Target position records
-- begin --
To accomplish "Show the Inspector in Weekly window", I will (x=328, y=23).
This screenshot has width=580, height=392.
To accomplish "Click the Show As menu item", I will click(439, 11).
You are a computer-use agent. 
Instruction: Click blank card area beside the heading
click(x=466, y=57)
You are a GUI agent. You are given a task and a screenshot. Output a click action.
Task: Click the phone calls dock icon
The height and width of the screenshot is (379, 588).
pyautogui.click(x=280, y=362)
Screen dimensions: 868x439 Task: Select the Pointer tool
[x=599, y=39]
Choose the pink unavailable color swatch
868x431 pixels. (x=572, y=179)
-- end --
-- begin --
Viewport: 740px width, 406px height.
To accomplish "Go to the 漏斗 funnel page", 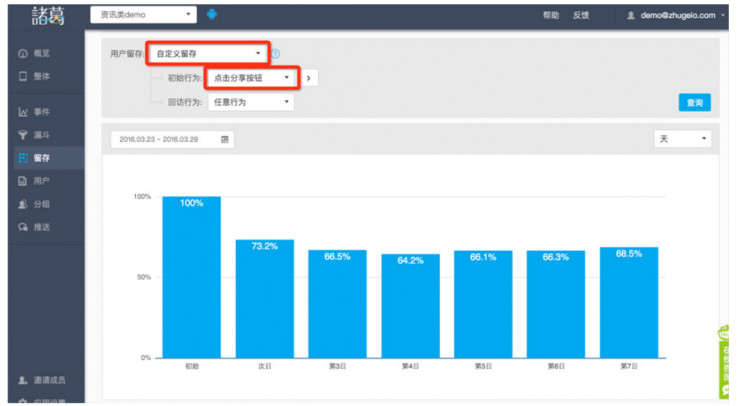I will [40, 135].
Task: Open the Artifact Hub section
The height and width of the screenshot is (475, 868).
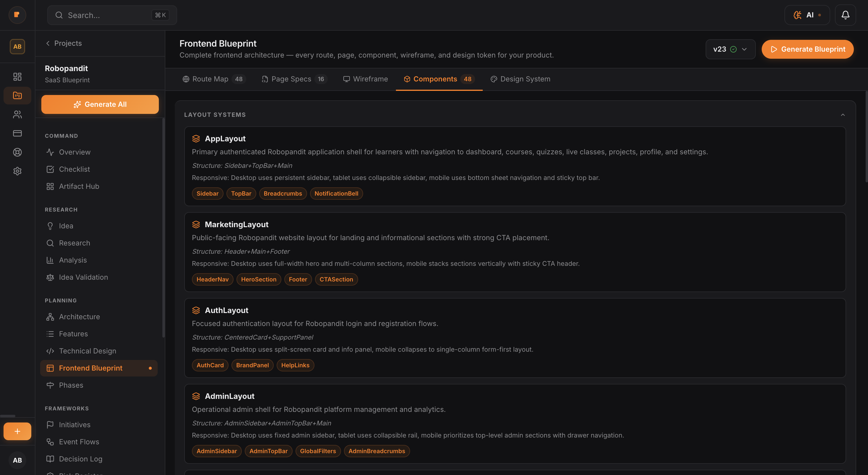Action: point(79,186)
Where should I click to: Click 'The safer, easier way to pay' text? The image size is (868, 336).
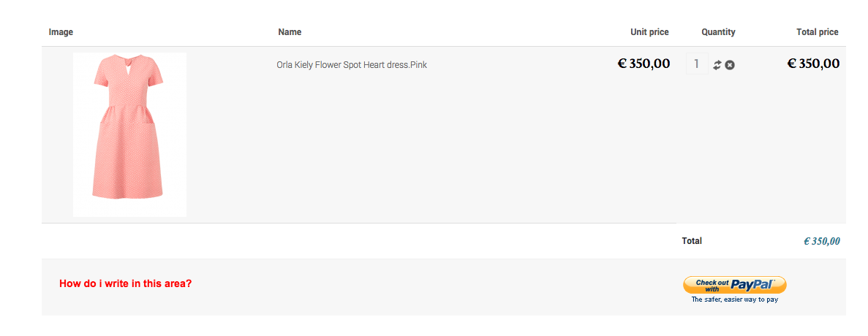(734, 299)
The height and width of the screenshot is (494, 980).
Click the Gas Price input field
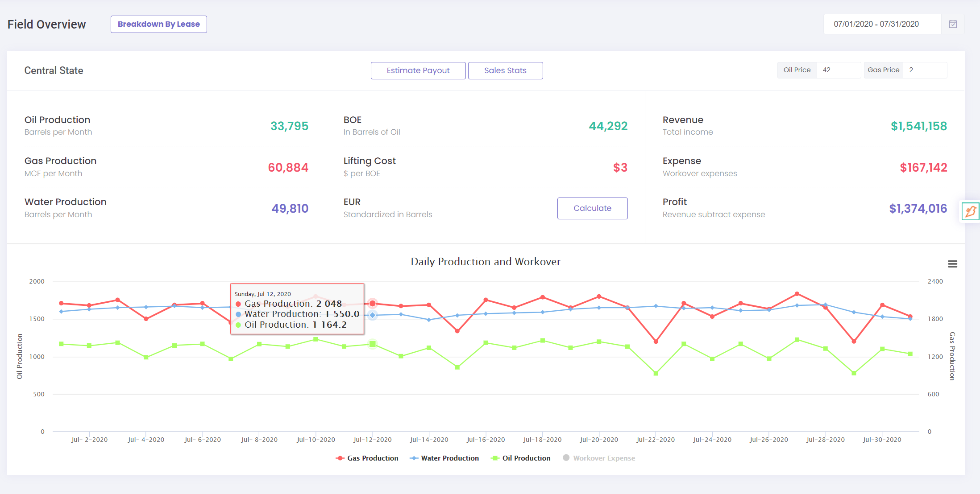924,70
-- end --
-- begin --
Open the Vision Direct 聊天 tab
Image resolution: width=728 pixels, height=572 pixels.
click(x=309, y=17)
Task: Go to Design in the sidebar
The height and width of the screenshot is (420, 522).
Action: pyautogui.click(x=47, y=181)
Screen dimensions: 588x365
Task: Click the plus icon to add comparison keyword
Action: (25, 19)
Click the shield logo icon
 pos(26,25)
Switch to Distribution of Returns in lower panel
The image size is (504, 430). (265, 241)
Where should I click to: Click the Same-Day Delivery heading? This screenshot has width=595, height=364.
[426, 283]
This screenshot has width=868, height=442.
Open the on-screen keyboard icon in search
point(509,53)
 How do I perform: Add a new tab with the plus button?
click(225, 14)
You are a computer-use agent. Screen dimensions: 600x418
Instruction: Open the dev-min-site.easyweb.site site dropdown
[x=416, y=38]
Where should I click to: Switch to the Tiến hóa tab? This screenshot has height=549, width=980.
-- end --
WHAT TO PRODUCE
Print the rows from the line with "Where should I click to: Click the" up to and including the line with "click(225, 14)", exactly as they appear.

TASK RESPONSE
Where should I click to: Click the Same-Day Delivery heading? This screenshot has width=595, height=364.
[426, 283]
This screenshot has width=868, height=442.
Open the on-screen keyboard icon in search
point(509,53)
 How do I perform: Add a new tab with the plus button?
click(225, 14)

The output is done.